The '86 architecture, all its innumerable faults notwithstanding, has quite
consistent memory addressing.  The segments are really there, and from other
extensive experience (I did most of the Prime assembler in Turbo C at home!)
I can testify that large model C code is much larger and slower than small
model, so you really need to have some sort of address space hackery to
write useful programs.  Sad, but true.

What I would really like to see is a data declaration language that lets you
take advantage of segments rather than just tolerating them, e.g. group
useful data into segments, map structures into segments in interesting ways,
pass segment handles around.  Never seen one.  Even Multics PL/I just
kludged it.
-- 
John R. Levine, Segue Software, POB 349, Cambridge MA 02238, +1 617 492 3869
{ima|lotus}!esegue!johnl, johnl@ima.isc.com, Levine@YALE.something
Massachusetts has 64 licensed drivers who are over 100 years old.  -The Globe

cowan@marob.masa.com (John Cowan) (08/15/89)

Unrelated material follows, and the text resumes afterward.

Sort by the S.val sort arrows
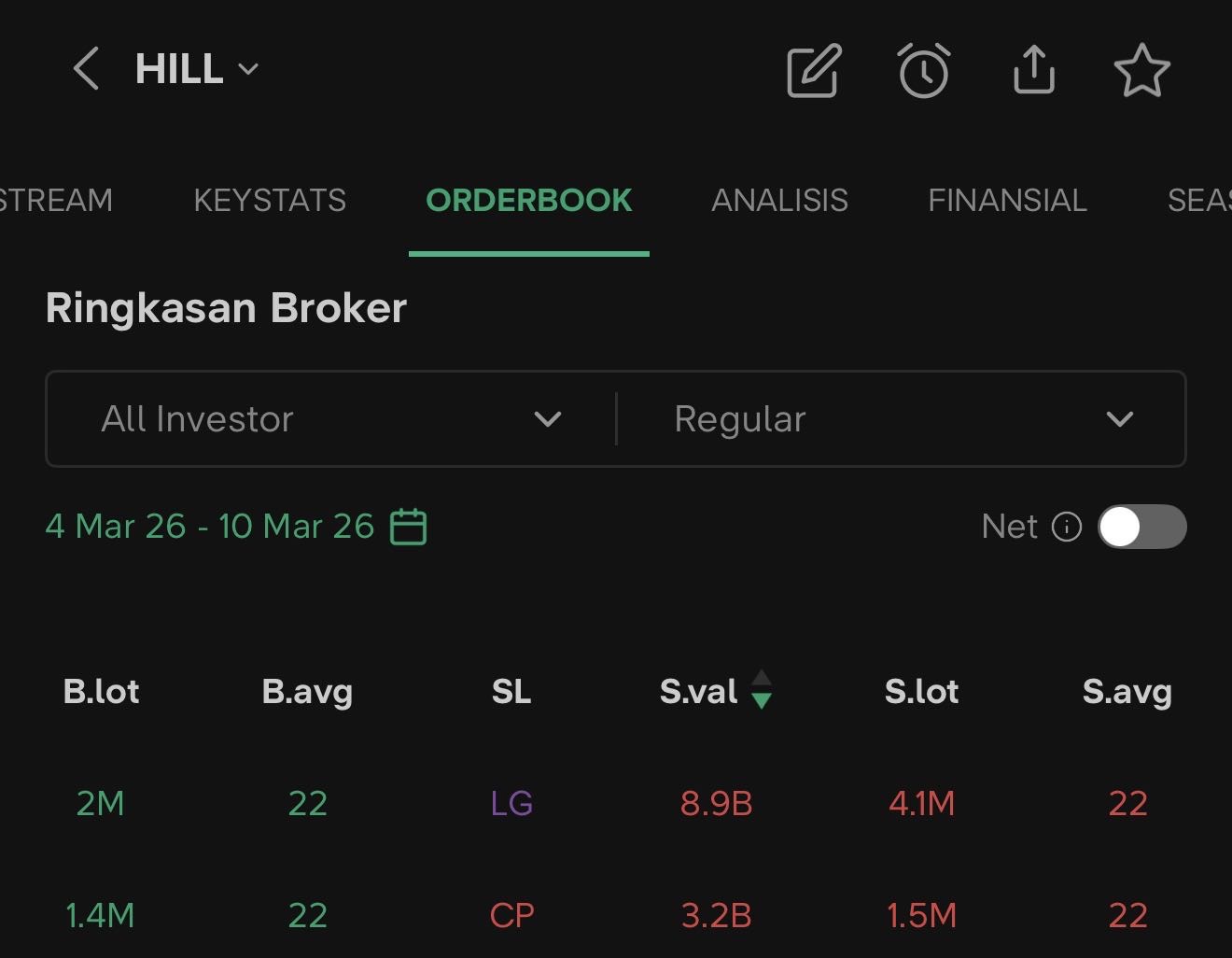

In article <10703@smoke.BRL.MIL> gwyn@brl.arpa (Doug Gwyn) writes:
>In article <562@dcscg1.UUCP> drezac@dcscg1.UUCP (Duane L. Rezac) writes:
>>I am just getting into C and have a question on Memory Models.
>
>That is not a C language issue.  It's kludgery introduced specifically
>in the IBM PC environment.  Unless you have a strong reason not to,
>just always use the large memory model.  (A strong reason would be
>compatibility with an existing object library, for example.)


I have to disagree here.  "Always use the large memory model" is a
prescription for disaster under MS-DOS, due to the use of real mode.
Large model programs use pointers that, if damaged by bugs, can access
every part of memory, including the operating system.  Using small model
whenever possible gives a modicum of protection: at most, runaway pointers
can access up to 64K, most of which is probably above the current program
and not in use by anybody.  This makes operating system crashes far less
likely: at most, the program goes down without taking DOS with it.

I use the small model exclusively when writing programs small enough to fit
into it.  Only if needed do I fire up the large model.  I agree that, modulo
the question of compatibility with existing libraries, the other models are
not very useful.
-- 
Internet/Smail: cowan@marob.masa.com	Dumb: uunet!hombre!marob!cowan
Fidonet:  JOHN COWAN of 1:107/711	Magpie: JOHN COWAN, (212) 420-0527
		Charles li reis, nostre emperesdre magnes
		Set anz toz pleins at estet in Espagne.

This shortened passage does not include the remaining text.